US tracks N. Korea ship without force
SEOUL - The United States will not use force to inspect a North Korean ship suspected of carrying banned goods, an American official was quoted as saying yesterday.
An American destroyer has been shadowing the North Korean freighter sailing off China’s coast, possibly on its way to .
Defense Undersecretary Michele Flournoy met with South Korean officials in Seoul yesterday as the United States sought international support for aggressively enforcing a United Nations sanctions resolution aimed at punishing Pyongyang for its second nuclear test last month.

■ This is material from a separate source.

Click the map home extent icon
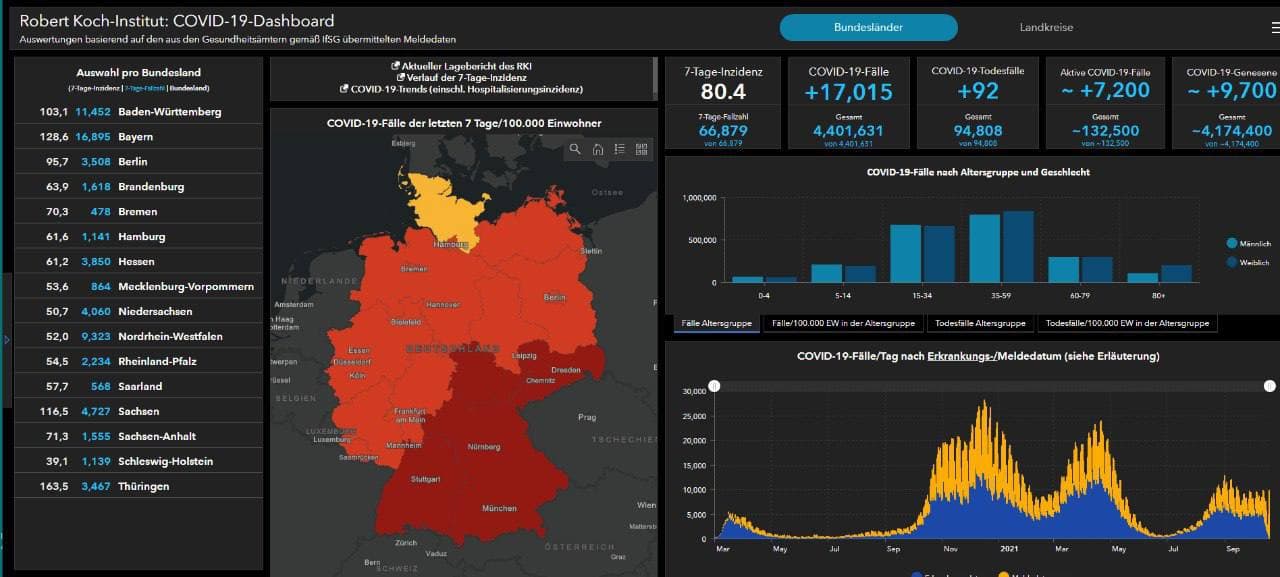 (597, 149)
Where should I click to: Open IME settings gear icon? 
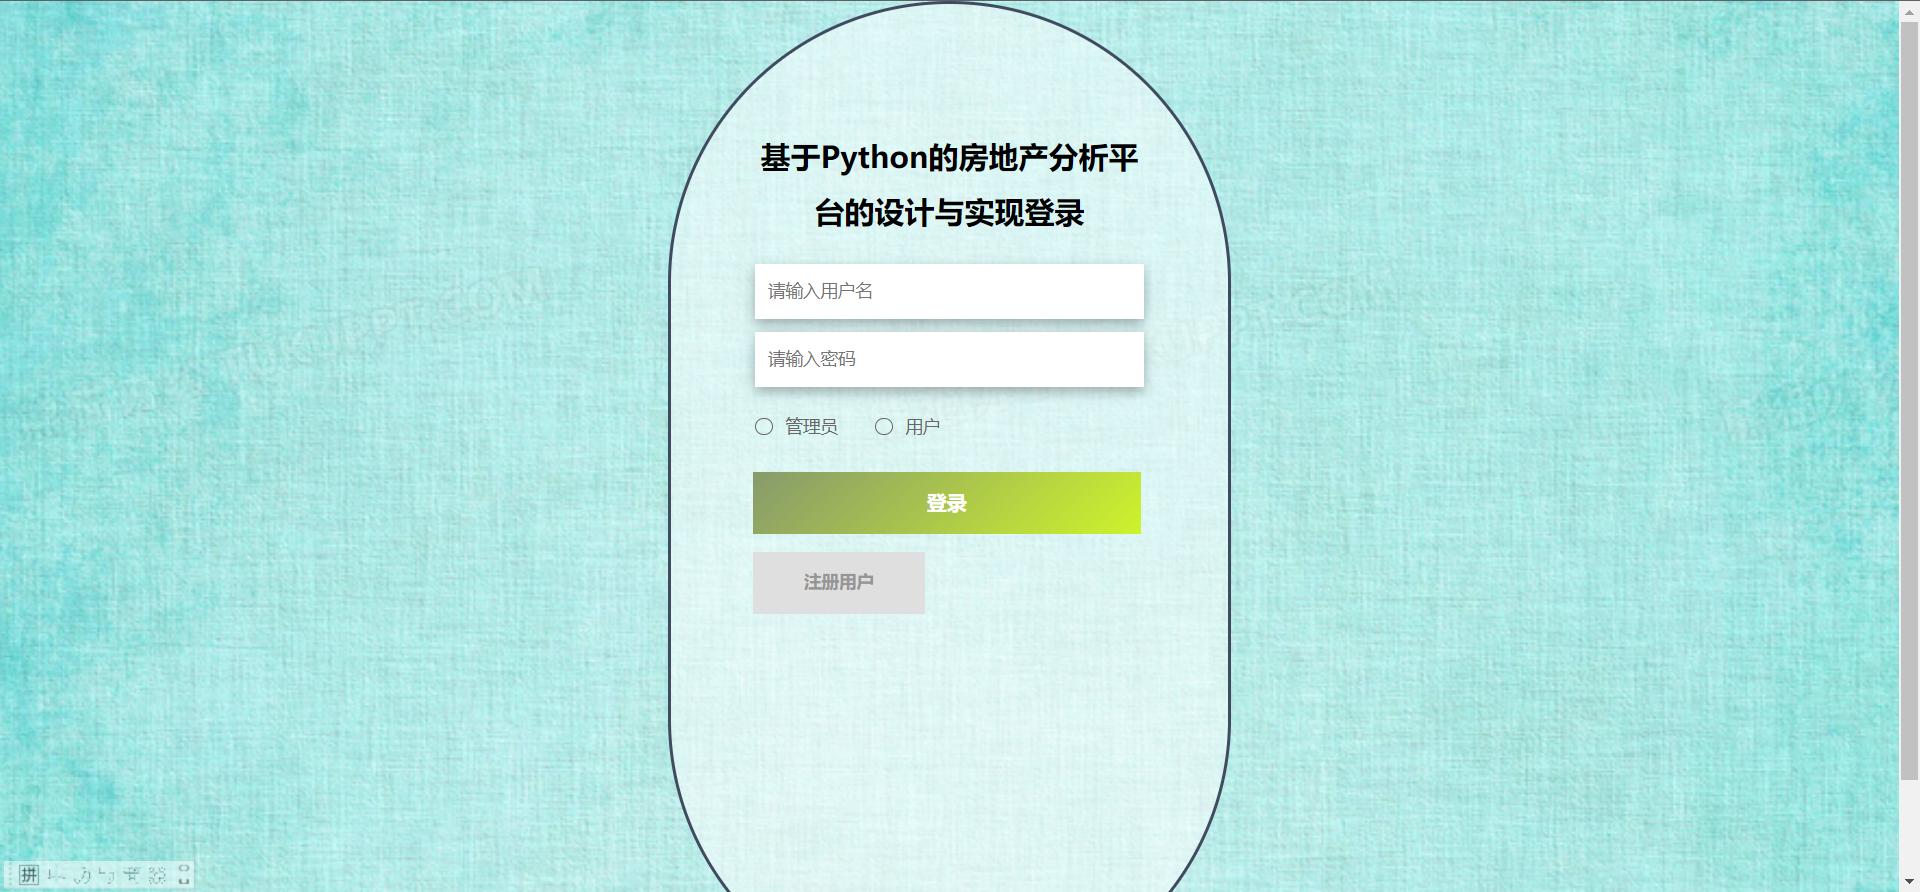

The North Korean-flagged ship, Kang Nam 1, is the first to be tracked under the UN resolution.
North Korea has in response escalated threats of war, with a slew of harsh rhetoric including warnings that it would unleash a “fire shower of nuclear retaliation’’ and “wipe out the [US] aggressors’’ in the event of a conflict.
On Thursday, the communist regime organized a massive anti-American rally in Pyongyang where some 100,000 participants vowed to “crush’’ the United States. One senior speaker told the crowd that the North will respond to any sanctions or US provocations with “an annihilating blow.’’
That was seen as a pointed threat in response to the American destroyer.
Flournoy said yesterday that Washington has ruled out the use of military force to inspect the North Korean freighter.
“The UN resolution lays out a regime that has a very clear set of steps,’’ Flournoy said, according to the Yonhap news agency.
“I want to be very clear . . . This is not a resolution that sponsors, that authorizes, use of force for interdiction.’’
Flournoy said the United States still has “incentives and disincentives that will get North Korea to change course.’’
“Everything remains on the table, but we’re focused on implementing the resolution fully, responsibly and with our international partners,’’ she said.